Man I would love to pick up about 20 AK's and about 4 magazines per right now!


----------



## 7point62 (Sep 23, 2009)

J.A.B. said:


> Man I would love to pick up about 20 AK's and about 4 magazines per right now!




and a couple of crates of 7.62 to go.


----------



## Trip_Wire (Sep 23, 2009)

I wonder which Country makes the best AK-47? I suspect the Russian model would be the best; however, I have seen and heard others name the models from other countries.


----------



## Ranger Psych (Sep 23, 2009)

actually from what I hear the yugoslavian are better, more machined than stamped parts.. more accurate and reliable.


----------



## skeeter (Sep 24, 2009)

You would be correct!


----------



## QC (Sep 24, 2009)

No bucks, no bang...fucked!


----------



## DA SWO (Sep 24, 2009)

Poetic justice, ROTFLMAO!


----------



## Robal2pl (Sep 25, 2009)

One thing is funny :



> and a flood of AK-47 look-alikes from factories in China, Bulgaria, Poland and elsewhere.
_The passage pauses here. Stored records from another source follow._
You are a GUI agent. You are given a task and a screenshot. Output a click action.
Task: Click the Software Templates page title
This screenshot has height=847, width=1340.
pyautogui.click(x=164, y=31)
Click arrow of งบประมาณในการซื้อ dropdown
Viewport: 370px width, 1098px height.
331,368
They gave all Eastern Bloc countries licenses to produce AK's...not for free...


----------



## 8'Duece (Sep 26, 2009)

Ranger Psych said:


> actually from what I hear the yugoslavian are better, more machined than stamped parts.. more accurate and reliable.



Hell, my Romanian WASR is stamped and it still spits out ammo like iti's nothing in dirt, mud, sand, etc........................I paid $350 for mine with the milled mag well to accept and 30 rounders from K. :cool:


----------



## Apilas (Sep 26, 2009)

I would put my vote on the Finnish RK95


----------